▸ WORK ORDER: Only lines containing "agent" are wanted from the data below. Copy those lines.
————
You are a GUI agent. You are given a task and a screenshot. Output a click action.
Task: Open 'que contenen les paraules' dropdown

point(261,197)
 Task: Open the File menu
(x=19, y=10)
————
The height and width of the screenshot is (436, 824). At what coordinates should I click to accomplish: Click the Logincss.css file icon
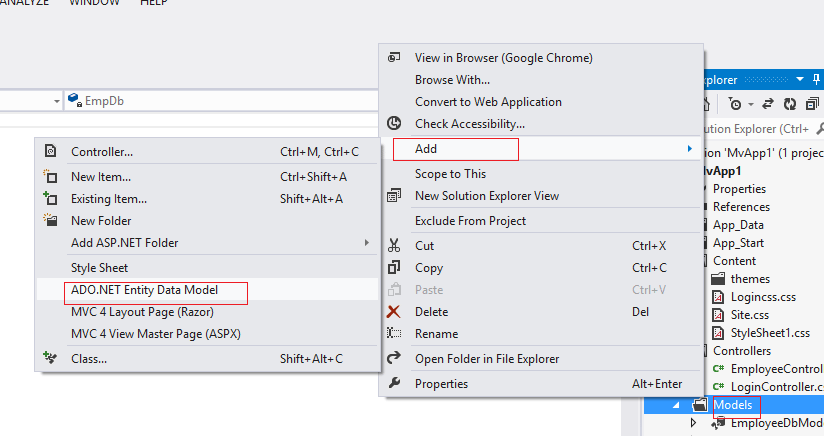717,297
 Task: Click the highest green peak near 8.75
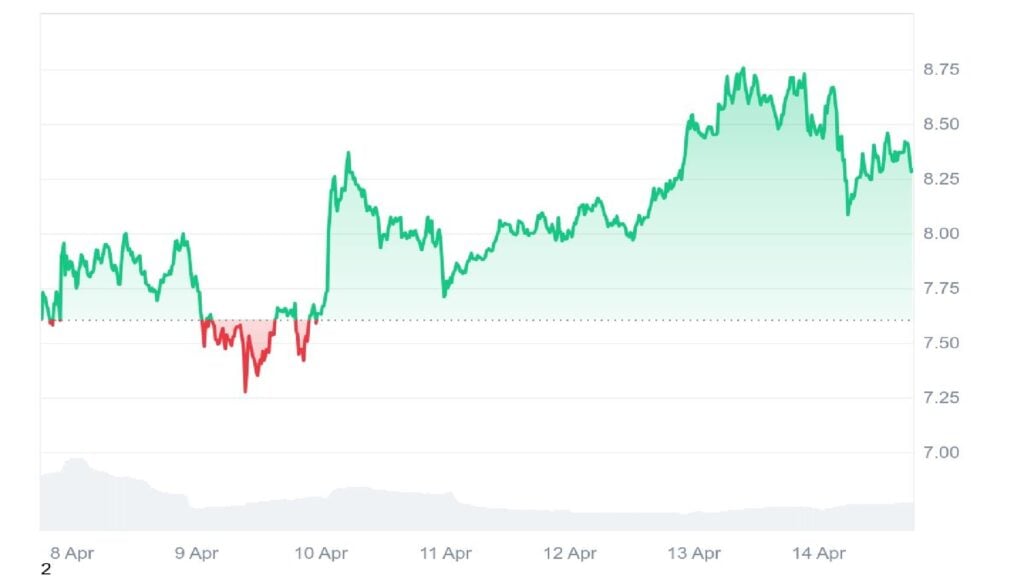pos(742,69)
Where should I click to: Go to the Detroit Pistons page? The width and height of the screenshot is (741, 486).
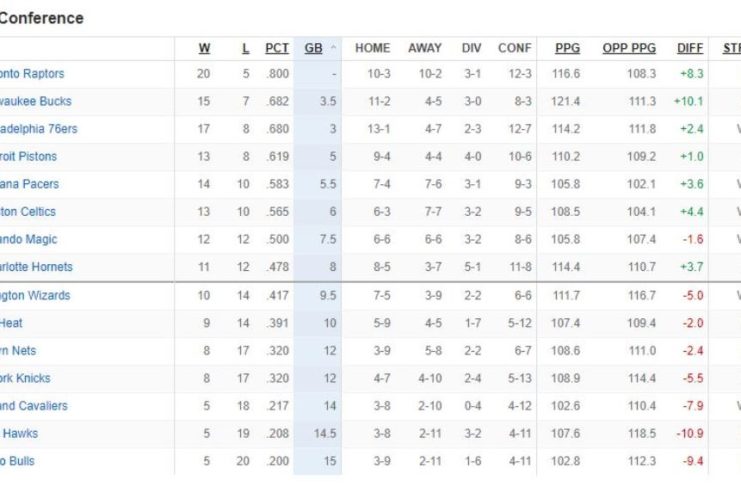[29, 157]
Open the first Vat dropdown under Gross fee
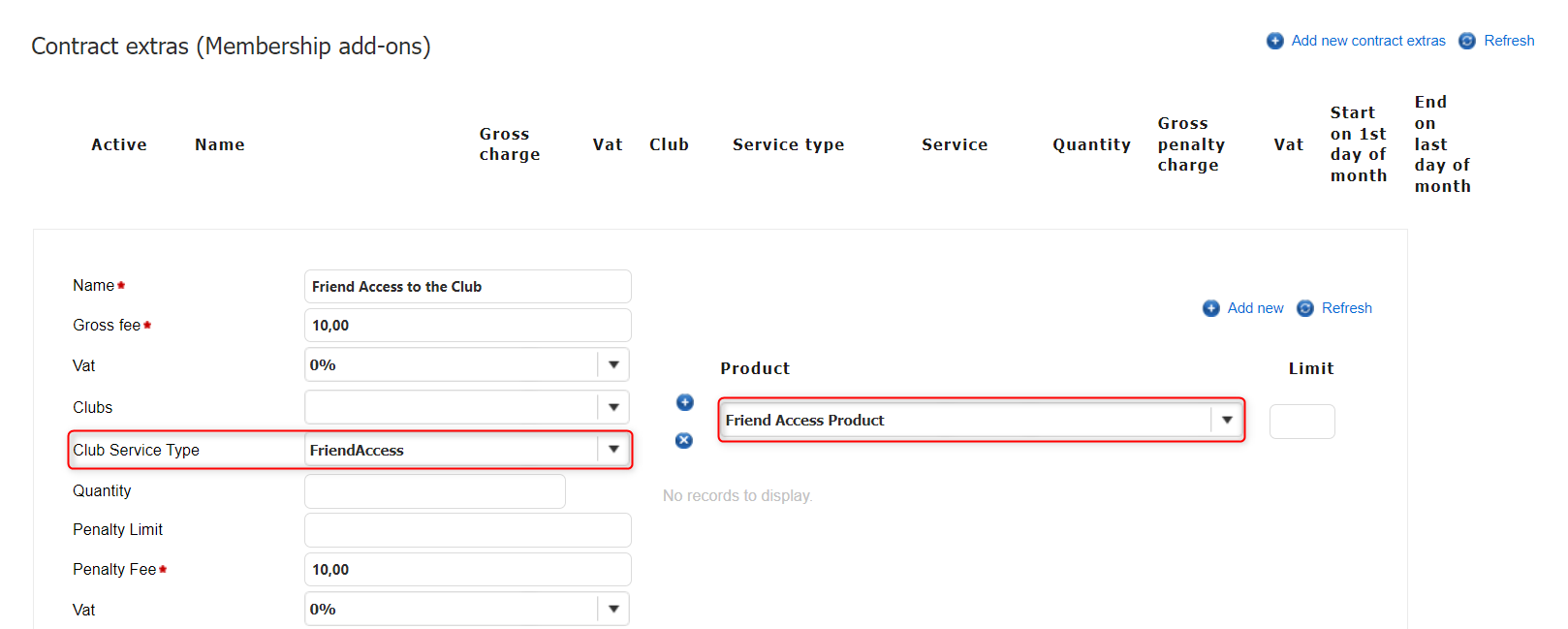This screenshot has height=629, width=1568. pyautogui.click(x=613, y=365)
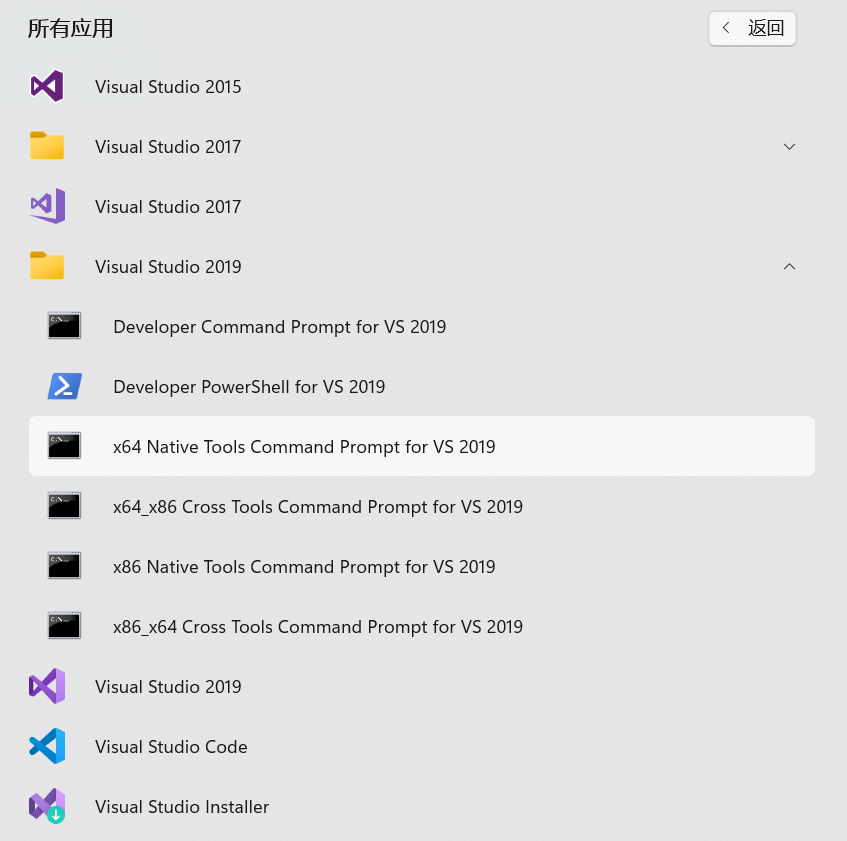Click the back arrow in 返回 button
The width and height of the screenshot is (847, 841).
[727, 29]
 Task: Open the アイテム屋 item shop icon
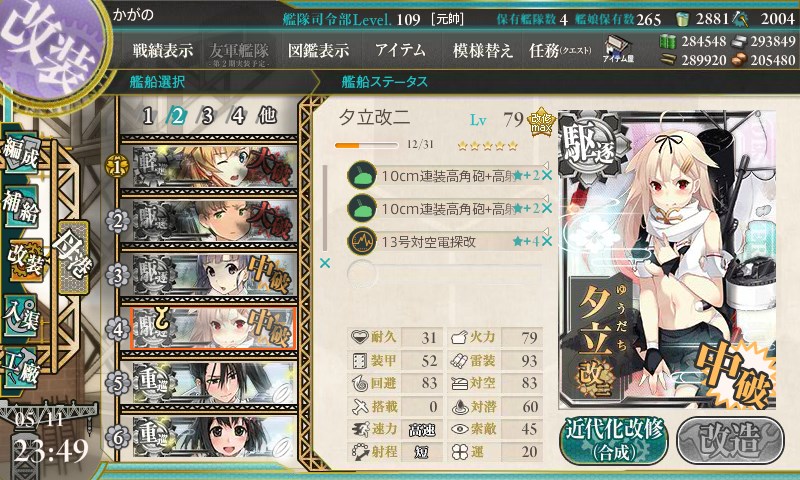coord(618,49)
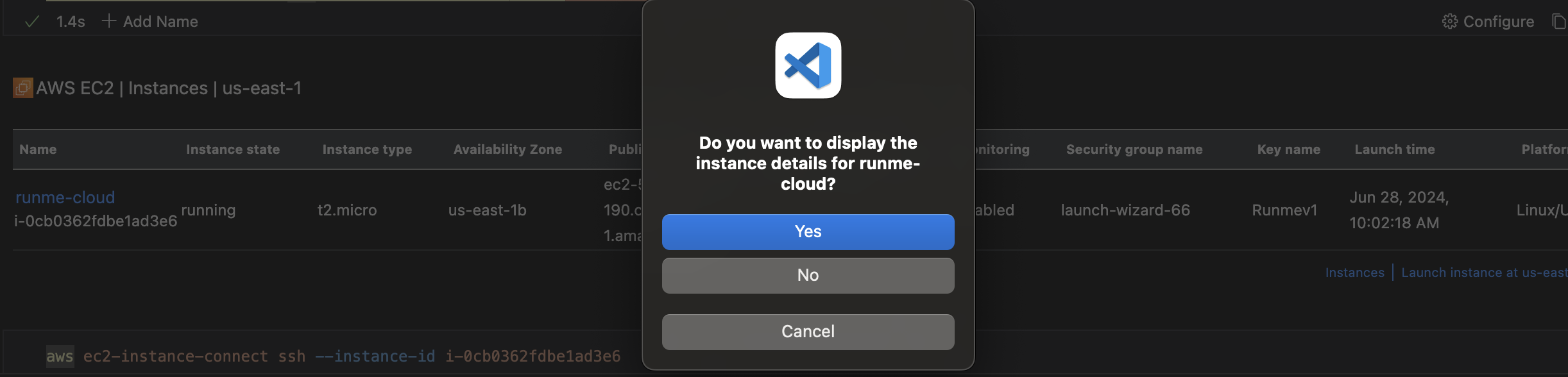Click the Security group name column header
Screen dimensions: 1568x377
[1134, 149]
————
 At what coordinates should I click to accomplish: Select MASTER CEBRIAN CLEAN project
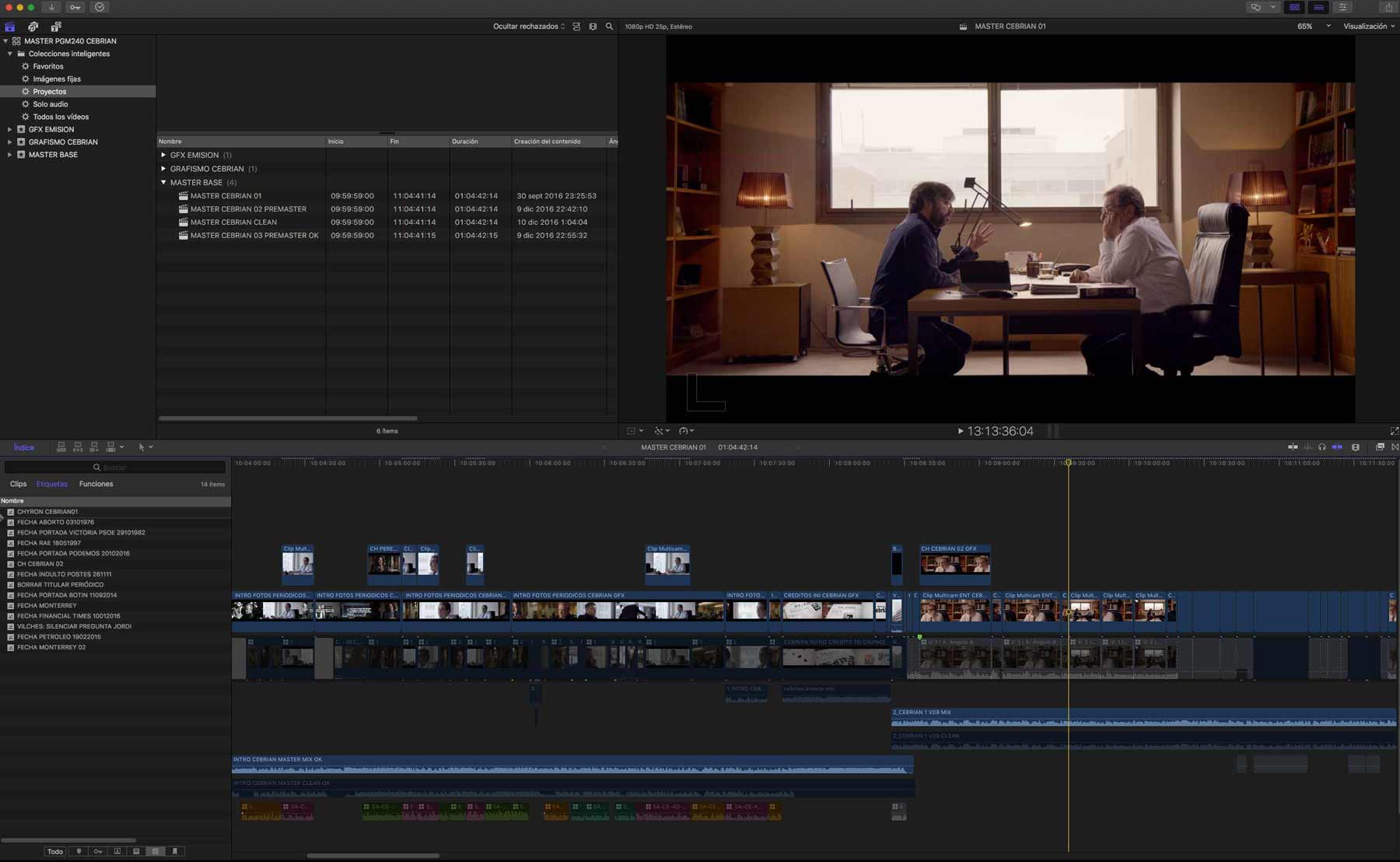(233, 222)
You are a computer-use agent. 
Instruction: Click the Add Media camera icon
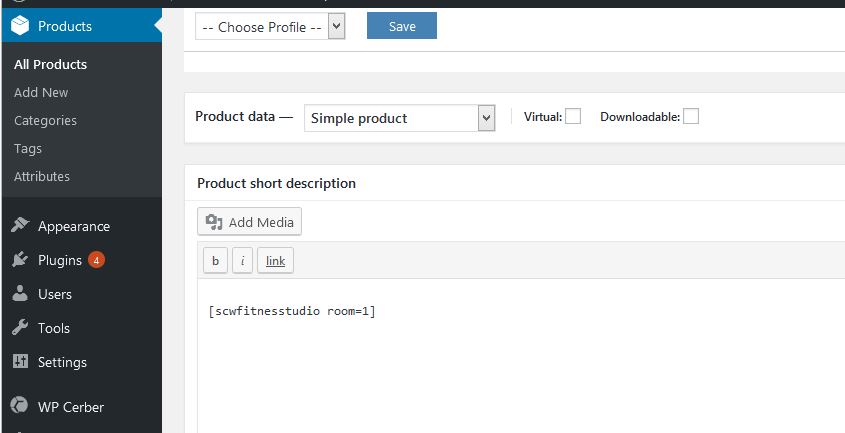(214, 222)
————
▸ EXERCISE ANSWER:
You are a GUI agent. You are given a task and a screenshot. Output a click action.
You are a computer-use agent. 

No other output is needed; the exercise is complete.